U.S. President Barack Obama (R) is joined onstage by first lady Michelle Obama and daughter Malia, after his farewell address in Chicago, Illinois, U.S. January 10, 2017. REUTERS/Jonathan Ernst

By Coshandra Dillard  

President Barack Obama’s farewell speech Tuesday night was sobering. I watched it expecting to hear a spirited pep talk that would reassure us all everything would be OK.  It wasn’t a “fired up and ready to go” speech, but still effective.

As a news junkie who has followed the 2016 election since the beginning, I usually don’t let the current political discourse rattle me. Tuesday’s speech made me swell with pride, but with a touch of sadness, too.

It’s been a full circle.

President Barack Obama wipes away tears as he delivers his farewell address in Chicago, Illinois. REUTERS/Jonathan Ernst

President Barack Obama wipes away tears as he delivers his farewell address in Chicago, Illinois. REUTERS/Jonathan Ernst

The night Obama was elected, I was a reporter at a newspaper and had the fortune of covering a Democratic watch party. Like many other black people, I never got my hopes up about electing the first African American president.  I was there doing my job not expecting anything spectacular to happen. “This country isn’t ready, yet,” I thought.

As the results trickled in, I became increasingly anxious, still not believing Obama would win. But he did. I’ll never for that day. The lounge where the watch party was held comprised a diverse crowd who were jubilant upon the announcing of the returns. With each state Obama won, the noise level grew to a raucous roar.

I cried on the way back to the newsroom—the ugly cry. I contained my excitement when I returned to the newsroom. It was very quiet and somber there, the complete opposite of what I was feeling inside.

It was late and I, after all, had a front page story to turn in. The photo accompanying my story featured a black woman and her son, who flashed a wide grin when she told him he could do anything. At just 31 at the time, I still didn’t fathom I would witness this in my lifetime.

The night of his inauguration, the tears continued to flow as I saw a black man—with a black wife—being serenaded by another black woman on the biggest stage in the world.

We didn’t cheer for Obama only because he’s black. We’ve always known that a person with black or brown skin was more than capable of leading the country. The powers that be just wouldn’t allow us to prove it. His presidency made us breathe a little easier, knowing that yes, anything is possible. But we held onto a healthy dose of skepticism, because we know how America operates.

And sure enough, America showed its behind before Obama even took office. He had no scandals, but instead, a long list of achievements. However, his critics would swear he’s the anti-Christ. I witnessed people who spoke so passionately about their dislike for Obama, but couldn’t give one good example why. Everything they regurgitated was a conspiracy theory, came from their pastor, or rhetoric they overhead on Fox News.

The foolishness crescendoed when people voted for the man who is sure to set us back a few decades—if we let him.

───

→ **List of tasks**
1. In the essay on Obama's farewell speech, how old was the writer on the night Obama was elected?
2. According to the essay on Obama's farewell speech, why did black Americans keep some skepticism even after Obama took office? Answer in one to three sentences.
3. Pick up the essay on Obama's farewell speech after its final sentence and carry it forward.
The items that come next stand apart from the essay.

[Target position records]

───

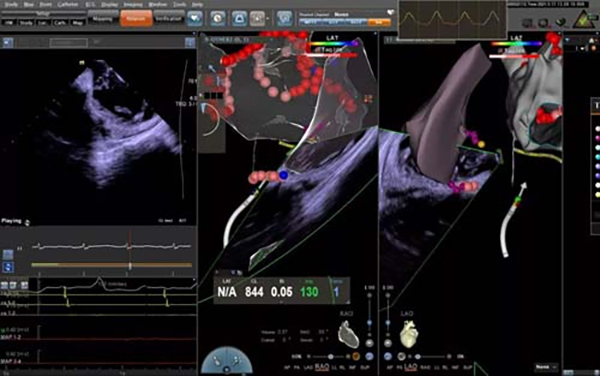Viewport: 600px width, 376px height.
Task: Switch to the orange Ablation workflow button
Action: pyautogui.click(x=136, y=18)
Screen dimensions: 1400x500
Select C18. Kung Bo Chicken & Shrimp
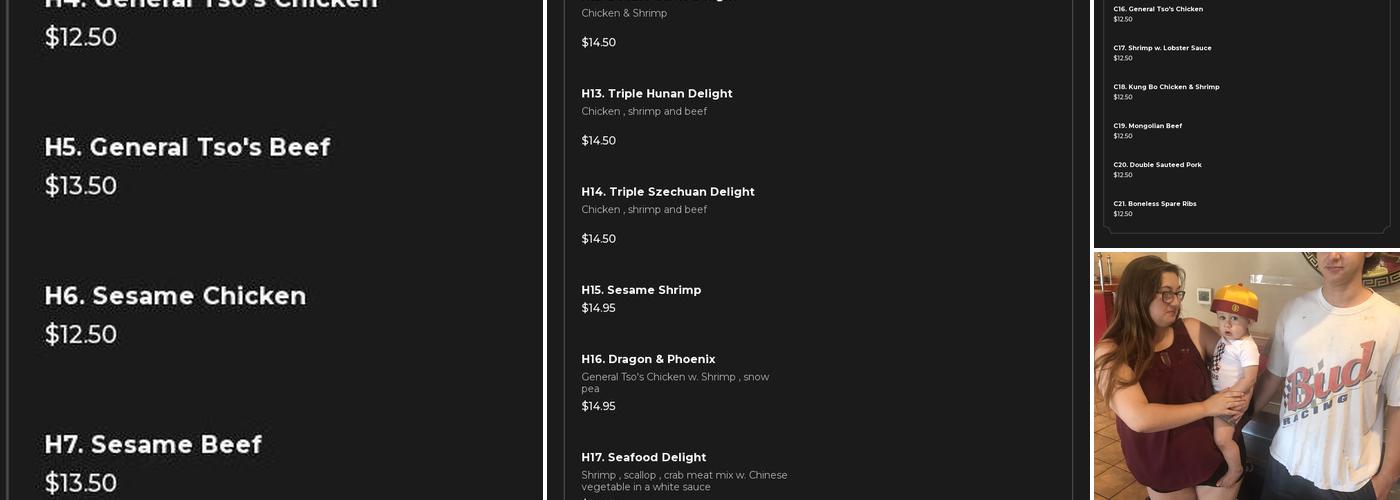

───

→ **Task responses**
1. 31

2. The essay says they held onto a healthy dose of skepticism because they know how America operates. So even as his presidency let them breathe a little easier, they did not let go of that caution.

3.
The bar is set so low for the president-elect. If Obama spoke the way in which his successor does, had failed marriages, cluelessly fumbled through a debate, or tweeted every half hour, we would not know his name. But in fact, Obama is the epitome of everything conservative evangelicals praise: Well mannered, compassionate, respectful and lends his life to serve others.

We can argue all day about Obama’s policies and whether it helped or hindered us.  We can analyze whether he did enough for the black community or if he was too soft on his critics. We can even say that he didn’t address race relations enough.

First lady Michelle Obama and her daughter Malia embrace as President Barack Obama praises them during his farewell address in Chicago, Illinois. REUTERS/Jonathan Ernst

First lady Michelle Obama and her daughter Malia embrace as President Barack Obama praises them during his farewell address in Chicago, Illinois. REUTERS/Jonathan Ernst

But what we cannot do is deny that this man brought us eight years of dignified, diplomatic, intelligent, and impassioned leadership. He and his wife, Michelle, should be admired for their class and integrity.

He reminded us Tuesday night what we will be losing. The president-elect has made a mockery of the office. He’s tweeted more insults than attempted to bring the nation together. He’s shown that he has little knowledge of how government works, or the responsibilities of the executive branch. Not to mention that he suspiciously sympathizes with an villainous foreign power.

During Obama’s final speech, he spoke about the continued fight for equality and the importance of empathizing with others. It’s up to us to not lose that hope we had eight years ago.

One of his most poignant messages was the idea of putting in the work—participating, in some way, in the democratic process. This is a hard one for black people, as we tend to be cynical about government. Even people who are on our side sometimes let us down. While this system was not designed for us to prosper as free citizens, let alone participate in its democratic process, it doesn’t mean we can’t dive into it now—and thrive.

That starts with actually doing work beyond a keyboard or in the comfort of other people who think the way we do. The easiest thing we can do first is pay attention to what’s happening in politics. Watch the news, read the newspaper, or follow news organizations on social media.

Then, hold local and state government officials accountable when they don’t act in the best interests of all citizens. That is what we should be more concerned about: the lawmakers and local politicians who directly impact our lives daily.

There is a grassroots network in the works with people joining forces around the country, including here in Tyler. An Indivisible Smith County event will be from 1:30 to 3:30 p.m. Jan. 20 in the Genecov room at the Tyler Chamber of Commerce, 315 N. Broadway Ave. Indivisible is a practical guide developed to provide a plan for individuals and groups who want to resist discriminatory policies expected to come in the next four years.  Get more information at indivisibleguide.com.

The silver lining in this disastrous election season is that we may soon find out how resilient we are, and that there are many people in this country who want to create an America that reflects the idea we have only dreamed about.